- **TASK GOAL**
In the reply, include exactly the lines of the entries below from the first to the line with "Biblioteca Regional (1125, 2051)", that line included.

[Collected data]
· · ·
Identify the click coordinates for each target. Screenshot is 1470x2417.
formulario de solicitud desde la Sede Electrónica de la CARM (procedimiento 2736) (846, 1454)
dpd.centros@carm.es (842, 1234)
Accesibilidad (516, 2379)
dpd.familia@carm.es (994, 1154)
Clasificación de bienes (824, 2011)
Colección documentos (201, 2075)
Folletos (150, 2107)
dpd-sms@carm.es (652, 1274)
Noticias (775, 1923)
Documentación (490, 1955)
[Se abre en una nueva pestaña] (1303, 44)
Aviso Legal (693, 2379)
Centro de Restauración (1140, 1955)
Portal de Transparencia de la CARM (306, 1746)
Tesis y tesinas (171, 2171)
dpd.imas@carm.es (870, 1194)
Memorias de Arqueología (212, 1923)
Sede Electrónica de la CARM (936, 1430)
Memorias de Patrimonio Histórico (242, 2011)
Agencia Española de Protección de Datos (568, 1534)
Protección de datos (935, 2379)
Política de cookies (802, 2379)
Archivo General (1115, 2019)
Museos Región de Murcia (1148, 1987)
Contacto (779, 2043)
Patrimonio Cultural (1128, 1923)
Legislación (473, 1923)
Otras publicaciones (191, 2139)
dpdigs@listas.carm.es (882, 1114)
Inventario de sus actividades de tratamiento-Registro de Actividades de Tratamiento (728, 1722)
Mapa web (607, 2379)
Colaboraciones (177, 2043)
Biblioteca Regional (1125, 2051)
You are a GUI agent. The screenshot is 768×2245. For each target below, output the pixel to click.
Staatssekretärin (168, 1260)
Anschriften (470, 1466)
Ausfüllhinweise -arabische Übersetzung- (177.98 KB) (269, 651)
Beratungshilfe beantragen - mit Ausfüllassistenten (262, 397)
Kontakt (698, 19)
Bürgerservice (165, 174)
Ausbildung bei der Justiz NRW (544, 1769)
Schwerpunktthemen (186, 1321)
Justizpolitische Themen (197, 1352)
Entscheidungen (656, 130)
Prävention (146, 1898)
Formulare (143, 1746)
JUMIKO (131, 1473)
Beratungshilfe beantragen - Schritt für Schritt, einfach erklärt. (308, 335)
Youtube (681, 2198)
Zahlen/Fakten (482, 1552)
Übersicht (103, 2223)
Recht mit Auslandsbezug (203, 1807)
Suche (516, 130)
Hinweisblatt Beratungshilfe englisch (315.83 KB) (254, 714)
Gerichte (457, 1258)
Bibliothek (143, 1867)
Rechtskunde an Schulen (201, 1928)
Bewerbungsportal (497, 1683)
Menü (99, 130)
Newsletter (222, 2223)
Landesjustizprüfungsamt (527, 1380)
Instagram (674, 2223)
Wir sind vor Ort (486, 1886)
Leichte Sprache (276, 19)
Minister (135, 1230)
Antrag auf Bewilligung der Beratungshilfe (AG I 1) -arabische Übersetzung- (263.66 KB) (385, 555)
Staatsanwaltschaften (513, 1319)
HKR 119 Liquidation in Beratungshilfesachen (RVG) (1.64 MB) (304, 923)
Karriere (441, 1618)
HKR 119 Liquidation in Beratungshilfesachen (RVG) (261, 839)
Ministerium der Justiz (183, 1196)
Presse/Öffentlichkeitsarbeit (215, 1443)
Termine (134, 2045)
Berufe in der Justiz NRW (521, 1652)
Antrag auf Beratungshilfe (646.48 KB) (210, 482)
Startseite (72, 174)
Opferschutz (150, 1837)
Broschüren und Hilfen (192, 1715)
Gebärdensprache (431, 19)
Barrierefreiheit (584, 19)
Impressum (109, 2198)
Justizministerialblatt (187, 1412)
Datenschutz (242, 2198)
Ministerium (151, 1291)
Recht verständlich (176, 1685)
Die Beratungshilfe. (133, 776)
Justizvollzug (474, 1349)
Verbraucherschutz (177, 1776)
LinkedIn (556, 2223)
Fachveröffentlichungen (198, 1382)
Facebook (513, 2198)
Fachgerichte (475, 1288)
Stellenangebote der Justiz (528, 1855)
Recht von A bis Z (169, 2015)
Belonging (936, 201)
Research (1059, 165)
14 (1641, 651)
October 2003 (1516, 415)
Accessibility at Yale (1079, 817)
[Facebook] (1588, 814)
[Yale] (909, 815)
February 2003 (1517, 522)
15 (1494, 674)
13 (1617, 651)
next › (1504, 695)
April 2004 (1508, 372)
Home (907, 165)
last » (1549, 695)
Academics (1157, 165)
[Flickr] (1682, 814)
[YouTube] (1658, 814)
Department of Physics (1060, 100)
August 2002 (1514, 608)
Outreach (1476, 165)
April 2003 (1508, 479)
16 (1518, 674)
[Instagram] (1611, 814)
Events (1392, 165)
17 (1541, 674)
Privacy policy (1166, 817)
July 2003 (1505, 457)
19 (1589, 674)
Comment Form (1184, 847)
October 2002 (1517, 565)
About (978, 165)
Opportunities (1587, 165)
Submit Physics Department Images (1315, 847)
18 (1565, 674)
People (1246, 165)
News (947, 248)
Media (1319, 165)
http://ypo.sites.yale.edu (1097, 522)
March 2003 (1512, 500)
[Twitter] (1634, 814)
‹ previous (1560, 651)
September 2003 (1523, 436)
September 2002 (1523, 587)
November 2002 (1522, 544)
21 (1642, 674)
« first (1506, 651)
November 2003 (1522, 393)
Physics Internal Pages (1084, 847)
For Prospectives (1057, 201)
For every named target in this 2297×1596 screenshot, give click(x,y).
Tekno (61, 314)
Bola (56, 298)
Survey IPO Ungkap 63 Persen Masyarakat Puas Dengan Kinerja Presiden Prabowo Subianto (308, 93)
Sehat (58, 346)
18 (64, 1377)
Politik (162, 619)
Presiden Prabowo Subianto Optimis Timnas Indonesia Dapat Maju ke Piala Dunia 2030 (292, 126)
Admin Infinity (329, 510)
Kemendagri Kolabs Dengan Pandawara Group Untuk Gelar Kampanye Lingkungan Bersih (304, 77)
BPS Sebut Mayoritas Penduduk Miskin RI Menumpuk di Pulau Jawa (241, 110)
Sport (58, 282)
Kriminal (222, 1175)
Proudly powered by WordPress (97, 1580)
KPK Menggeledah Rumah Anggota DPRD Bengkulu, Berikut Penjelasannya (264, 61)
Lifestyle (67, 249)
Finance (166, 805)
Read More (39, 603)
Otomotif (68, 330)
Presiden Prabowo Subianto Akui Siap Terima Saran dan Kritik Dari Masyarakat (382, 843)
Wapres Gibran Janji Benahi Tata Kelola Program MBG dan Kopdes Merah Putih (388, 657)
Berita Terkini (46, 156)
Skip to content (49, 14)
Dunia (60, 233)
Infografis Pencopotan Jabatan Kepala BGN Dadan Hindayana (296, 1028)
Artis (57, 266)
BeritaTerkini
· · ·
- **YOUR RESPONSE**
Identify the click coordinates for each target. Screenshot is 1470x2417.
formulario de solicitud desde la Sede Electrónica de la CARM (procedimiento 2736) (846, 1454)
dpd.centros@carm.es (842, 1234)
Accesibilidad (516, 2379)
dpd.familia@carm.es (994, 1154)
Clasificación de bienes (824, 2011)
Colección documentos (201, 2075)
Folletos (150, 2107)
dpd-sms@carm.es (652, 1274)
Noticias (775, 1923)
Documentación (490, 1955)
[Se abre en una nueva pestaña] (1303, 44)
Aviso Legal (693, 2379)
Centro de Restauración (1140, 1955)
Portal de Transparencia de la CARM (306, 1746)
Tesis y tesinas (171, 2171)
dpd.imas@carm.es (870, 1194)
Memorias de Arqueología (212, 1923)
Sede Electrónica de la CARM (936, 1430)
Memorias de Patrimonio Histórico (242, 2011)
Agencia Española de Protección de Datos (568, 1534)
Protección de datos (935, 2379)
Política de cookies (802, 2379)
Archivo General (1115, 2019)
Museos Región de Murcia (1148, 1987)
Contacto (779, 2043)
Patrimonio Cultural (1128, 1923)
Legislación (473, 1923)
Otras publicaciones (191, 2139)
dpdigs@listas.carm.es (882, 1114)
Inventario de sus actividades de tratamiento-Registro de Actividades de Tratamiento (728, 1722)
Mapa web (607, 2379)
Colaboraciones (177, 2043)
Biblioteca Regional (1125, 2051)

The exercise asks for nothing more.